In the eighth grade he fell in love with boxing. He fought on Friday nights until his senior year in high school.
Surrounded by mountains and horses, life was good but slow, Smith said. Like many of his friends, he dropped out of high school and joined the U.S. Navy, intent on exploring the world.
In August 1941, Smith was sent to Pearl Harbor and became a molder 2nd class aboard the repair ship USS Rigel. Smith was on his own in a place where the sun shone nearly every day. He even tried to learn to surf.
He continued to box and soon became the Navy’s middleweight Golden Gloves champion. On Friday nights, he fought in an arena with about 2,500 people watching. On Saturdays, he had nights out, enjoying his youth and independence.
Smith visited friends outside the Navy base and stayed overnight on Saturday, Dec. 6, 1941.
Next morning, he was walking by a big warehouse back at the base when he heard “buzzzzz” from the blue sky. Navy pilots were showing off their skills, Smith thought.
Then, he saw “meatballs” – Japanese Zero airplanes with red sun emblems on their wings.
In seconds, everything around him was on fire. The smells of burning oil and scorched paint stung his nose.
Smith volunteered to hop on a 50-foot rescue boat with a few others. The boat maneuvered around wrecked ships and burning oil.
Smith worked nonstop saving people and pulling corpses from the water. The dead outnumbered the living.
Smith’s memories are most vivid about some of the little things. Many of the sailors pulled from the harbor threw up tomato juice once they were hauled into the rescue boat. That’s what they drank with their breakfast.
The rescue effort left Smith wiped out. That night, he went back to the USS Rigel, which was only slightly damaged. He didn’t take a shower. He just went to bed and tried as best as he could to sleep.
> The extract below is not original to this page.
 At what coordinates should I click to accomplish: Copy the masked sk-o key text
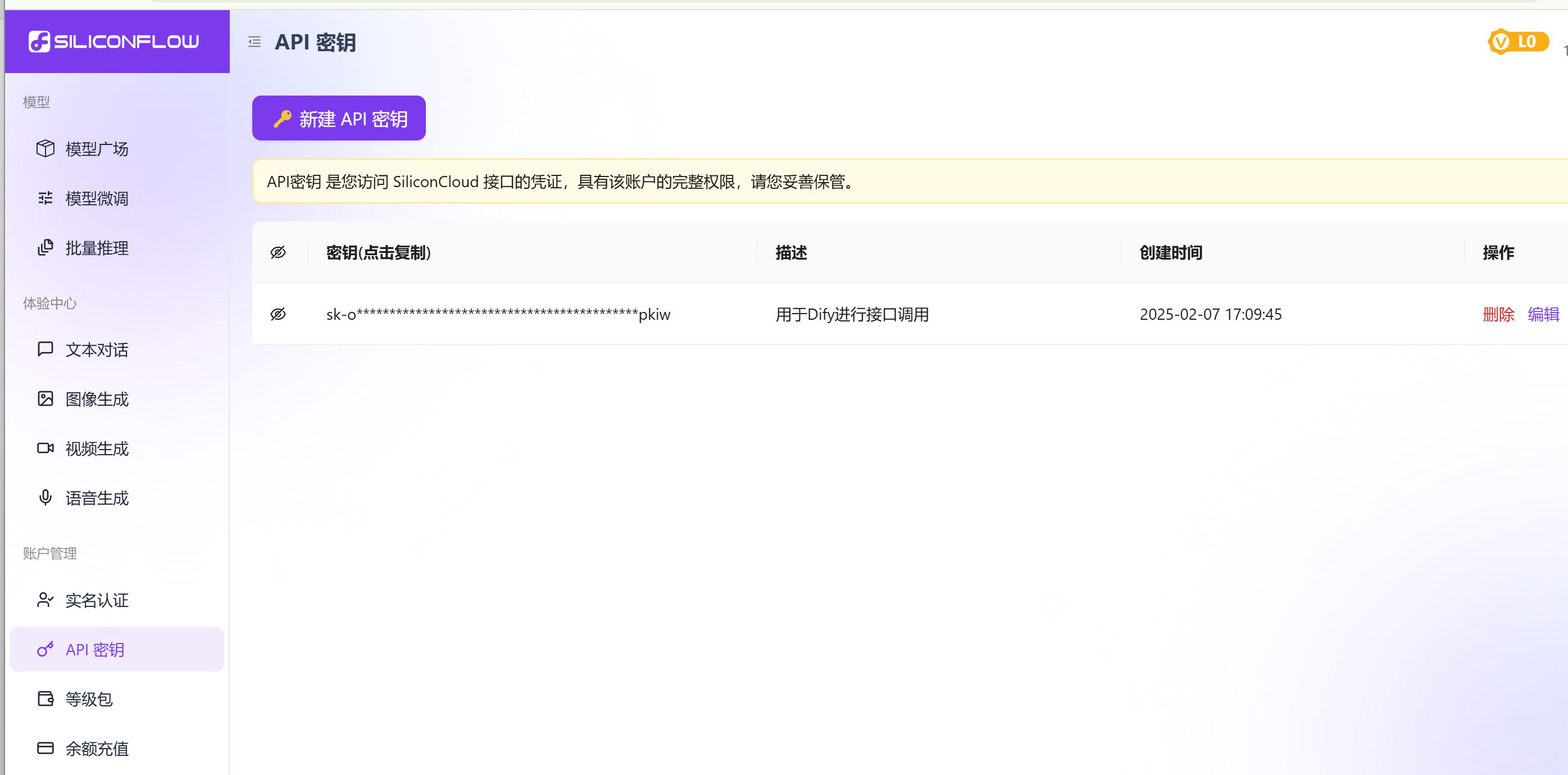(x=498, y=314)
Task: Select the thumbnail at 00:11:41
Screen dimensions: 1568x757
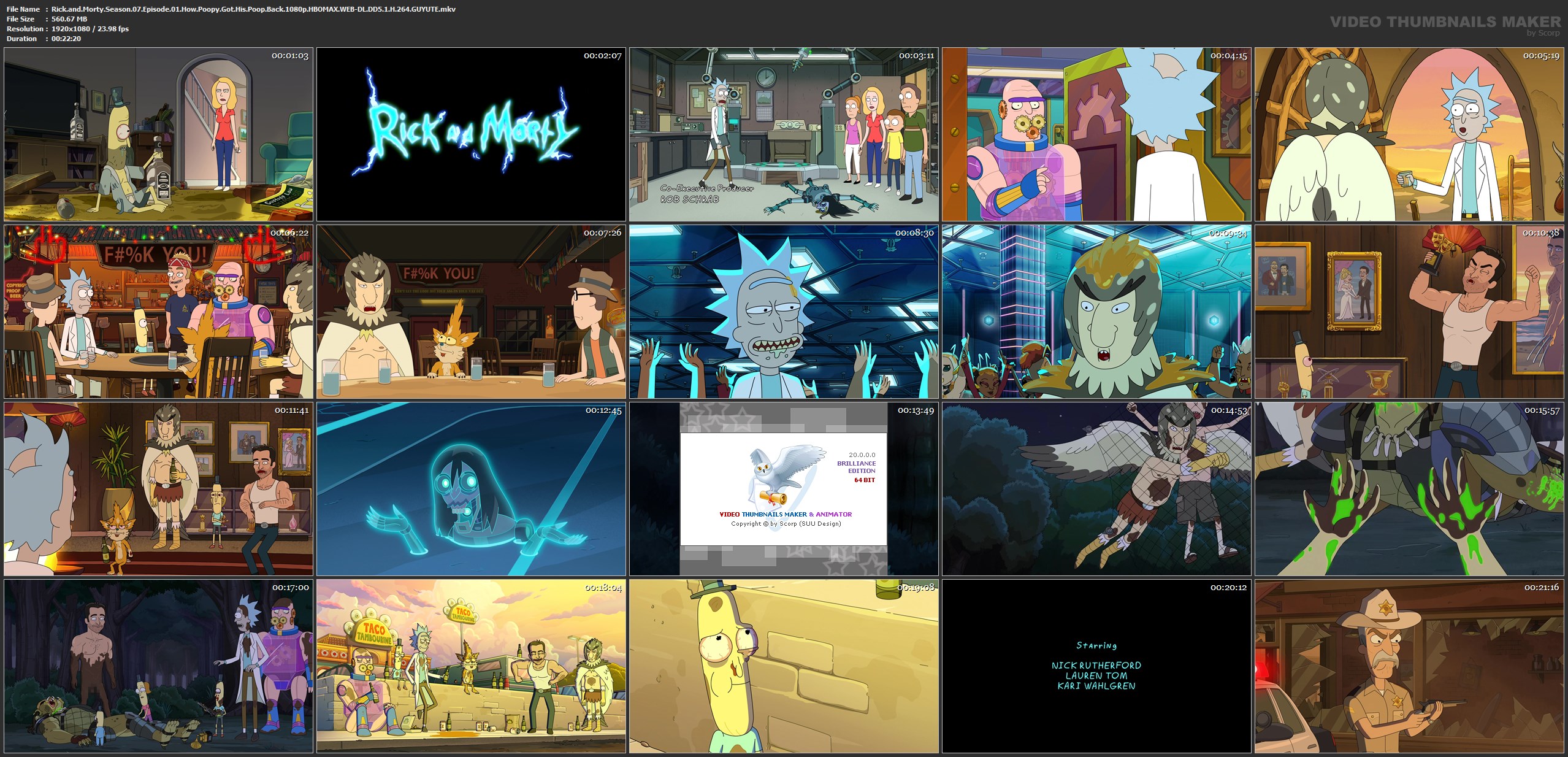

Smith, now 84, lives in Arlington with Marilyn, his wife of 51 years. He sometimes wears a baseball cap that says he is a Pearl Harbor survivor. The license plate on his pickup truck also carries the same message.
More important to him, he says, is the black-and-white photo he keeps of a Japanese couple, Hajime and Midori Ono. They became his friends after the war when Smith frequently visited Japan while working as a civilian employee of the U.S. Department of the Navy.
Smith said he and the Ono family exchanged Christmas cards for years, but eventually lost track of each other.
The friendship was important, Smith said, because it reminded him that people are people, regardless of whether they come from Japan or the farmland of Montana.
Smith and his wife raised four sons. He said he enjoys retirement and spending time with his grandchildren.
He doesn’t talk much about what happened 65 years ago on this date. But it is still a part of him.
Smith can drink tomato juice, but he still can’t stand the smell of burning oil.